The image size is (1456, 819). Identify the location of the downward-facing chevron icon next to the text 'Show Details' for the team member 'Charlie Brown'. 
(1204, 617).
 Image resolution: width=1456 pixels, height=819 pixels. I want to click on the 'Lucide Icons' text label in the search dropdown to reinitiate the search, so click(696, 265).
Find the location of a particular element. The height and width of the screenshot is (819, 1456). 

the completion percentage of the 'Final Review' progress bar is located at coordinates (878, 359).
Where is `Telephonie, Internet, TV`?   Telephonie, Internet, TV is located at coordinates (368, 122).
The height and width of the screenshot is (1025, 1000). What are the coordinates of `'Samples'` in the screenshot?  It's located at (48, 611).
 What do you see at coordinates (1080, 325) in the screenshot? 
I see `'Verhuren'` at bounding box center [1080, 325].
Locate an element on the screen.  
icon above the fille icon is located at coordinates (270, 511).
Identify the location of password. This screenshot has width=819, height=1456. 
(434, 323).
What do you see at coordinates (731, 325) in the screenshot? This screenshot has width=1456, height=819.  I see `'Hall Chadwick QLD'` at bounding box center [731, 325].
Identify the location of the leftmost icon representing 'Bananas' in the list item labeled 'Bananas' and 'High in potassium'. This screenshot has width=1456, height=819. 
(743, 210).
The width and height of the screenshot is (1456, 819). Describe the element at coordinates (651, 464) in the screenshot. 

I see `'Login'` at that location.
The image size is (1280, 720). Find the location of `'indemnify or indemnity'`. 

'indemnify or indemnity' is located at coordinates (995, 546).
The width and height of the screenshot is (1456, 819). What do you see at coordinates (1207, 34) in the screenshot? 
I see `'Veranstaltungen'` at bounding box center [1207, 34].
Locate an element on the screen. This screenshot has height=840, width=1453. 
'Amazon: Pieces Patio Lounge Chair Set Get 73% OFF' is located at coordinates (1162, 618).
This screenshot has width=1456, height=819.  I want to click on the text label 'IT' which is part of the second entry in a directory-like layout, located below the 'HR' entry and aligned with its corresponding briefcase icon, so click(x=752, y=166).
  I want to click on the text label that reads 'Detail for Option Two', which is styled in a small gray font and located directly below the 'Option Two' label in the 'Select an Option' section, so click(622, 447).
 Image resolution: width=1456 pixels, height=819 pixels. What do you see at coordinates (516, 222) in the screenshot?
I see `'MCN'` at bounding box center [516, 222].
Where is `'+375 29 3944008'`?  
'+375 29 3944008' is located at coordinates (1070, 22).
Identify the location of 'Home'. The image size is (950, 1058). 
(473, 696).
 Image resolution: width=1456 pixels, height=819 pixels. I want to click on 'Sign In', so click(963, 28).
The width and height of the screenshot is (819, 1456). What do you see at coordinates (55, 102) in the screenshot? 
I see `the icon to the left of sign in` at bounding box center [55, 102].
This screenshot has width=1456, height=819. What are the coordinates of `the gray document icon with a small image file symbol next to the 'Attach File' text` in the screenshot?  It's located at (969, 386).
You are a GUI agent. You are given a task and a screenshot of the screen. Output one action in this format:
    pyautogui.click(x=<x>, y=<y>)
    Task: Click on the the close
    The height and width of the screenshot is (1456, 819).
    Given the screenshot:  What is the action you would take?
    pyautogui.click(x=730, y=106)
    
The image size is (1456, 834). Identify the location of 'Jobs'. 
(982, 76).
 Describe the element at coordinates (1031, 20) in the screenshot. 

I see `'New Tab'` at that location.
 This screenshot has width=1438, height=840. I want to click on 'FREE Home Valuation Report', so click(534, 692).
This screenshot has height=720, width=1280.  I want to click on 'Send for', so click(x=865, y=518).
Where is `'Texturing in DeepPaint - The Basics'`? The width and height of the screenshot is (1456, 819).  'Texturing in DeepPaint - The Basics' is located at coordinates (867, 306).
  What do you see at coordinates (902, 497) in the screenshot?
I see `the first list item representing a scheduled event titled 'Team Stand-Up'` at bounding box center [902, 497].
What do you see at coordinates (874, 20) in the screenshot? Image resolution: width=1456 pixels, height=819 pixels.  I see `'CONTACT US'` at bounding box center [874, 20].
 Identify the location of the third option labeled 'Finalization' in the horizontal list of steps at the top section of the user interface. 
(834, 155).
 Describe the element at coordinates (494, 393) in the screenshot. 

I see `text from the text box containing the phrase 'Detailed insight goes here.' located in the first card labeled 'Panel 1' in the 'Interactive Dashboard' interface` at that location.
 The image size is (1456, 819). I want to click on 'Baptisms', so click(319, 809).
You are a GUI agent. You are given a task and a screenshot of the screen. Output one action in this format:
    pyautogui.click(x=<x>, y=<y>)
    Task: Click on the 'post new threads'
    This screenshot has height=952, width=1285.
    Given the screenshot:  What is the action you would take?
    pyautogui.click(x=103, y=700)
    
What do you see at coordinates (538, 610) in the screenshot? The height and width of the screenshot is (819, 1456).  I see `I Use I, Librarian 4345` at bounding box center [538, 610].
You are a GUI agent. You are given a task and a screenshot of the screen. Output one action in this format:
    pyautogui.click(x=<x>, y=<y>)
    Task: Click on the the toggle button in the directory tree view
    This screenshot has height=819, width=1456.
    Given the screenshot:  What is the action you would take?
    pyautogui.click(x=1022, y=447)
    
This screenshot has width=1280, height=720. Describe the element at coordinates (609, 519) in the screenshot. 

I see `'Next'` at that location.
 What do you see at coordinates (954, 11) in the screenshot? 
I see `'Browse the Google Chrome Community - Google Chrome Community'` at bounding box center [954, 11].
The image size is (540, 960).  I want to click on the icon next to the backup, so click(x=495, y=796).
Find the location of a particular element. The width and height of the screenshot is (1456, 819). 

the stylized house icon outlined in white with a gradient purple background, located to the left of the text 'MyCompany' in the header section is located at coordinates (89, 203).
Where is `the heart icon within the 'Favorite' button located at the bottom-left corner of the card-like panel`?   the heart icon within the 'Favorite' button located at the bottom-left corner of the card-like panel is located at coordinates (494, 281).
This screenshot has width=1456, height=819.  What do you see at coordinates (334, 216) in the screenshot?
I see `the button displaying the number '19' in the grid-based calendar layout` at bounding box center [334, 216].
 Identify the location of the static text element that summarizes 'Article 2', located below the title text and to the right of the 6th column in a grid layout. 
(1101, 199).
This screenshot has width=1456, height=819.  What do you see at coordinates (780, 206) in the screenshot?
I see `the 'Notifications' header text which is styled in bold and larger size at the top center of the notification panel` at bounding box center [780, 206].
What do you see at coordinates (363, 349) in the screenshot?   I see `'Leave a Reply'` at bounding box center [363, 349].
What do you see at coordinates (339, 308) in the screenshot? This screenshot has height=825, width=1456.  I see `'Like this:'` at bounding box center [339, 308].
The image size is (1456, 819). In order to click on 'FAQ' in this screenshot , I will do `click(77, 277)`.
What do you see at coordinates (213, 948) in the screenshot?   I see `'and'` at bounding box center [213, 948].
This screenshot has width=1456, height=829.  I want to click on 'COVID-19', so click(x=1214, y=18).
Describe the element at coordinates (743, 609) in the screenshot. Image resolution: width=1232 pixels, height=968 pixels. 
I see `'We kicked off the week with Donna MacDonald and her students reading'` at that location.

▸ **Short task**: Can you give back the stretch from the start of the material through the line containing "What do you see at coordinates (731, 325)" with every "Identify" changed to "Determine" and nothing else altered?

▸ **The reply**:
The image size is (1456, 819). Determine the location of the downward-facing chevron icon next to the text 'Show Details' for the team member 'Charlie Brown'. 
(1204, 617).
 Image resolution: width=1456 pixels, height=819 pixels. I want to click on the 'Lucide Icons' text label in the search dropdown to reinitiate the search, so click(696, 265).
Find the location of a particular element. The height and width of the screenshot is (819, 1456). 

the completion percentage of the 'Final Review' progress bar is located at coordinates (878, 359).
Where is `Telephonie, Internet, TV`?   Telephonie, Internet, TV is located at coordinates (368, 122).
The height and width of the screenshot is (1025, 1000). What are the coordinates of `'Samples'` in the screenshot?  It's located at (48, 611).
 What do you see at coordinates (1080, 325) in the screenshot? 
I see `'Verhuren'` at bounding box center [1080, 325].
Locate an element on the screen.  
icon above the fille icon is located at coordinates (270, 511).
Determine the location of password. This screenshot has width=819, height=1456. 
(434, 323).
What do you see at coordinates (731, 325) in the screenshot? This screenshot has width=1456, height=819.  I see `'Hall Chadwick QLD'` at bounding box center [731, 325].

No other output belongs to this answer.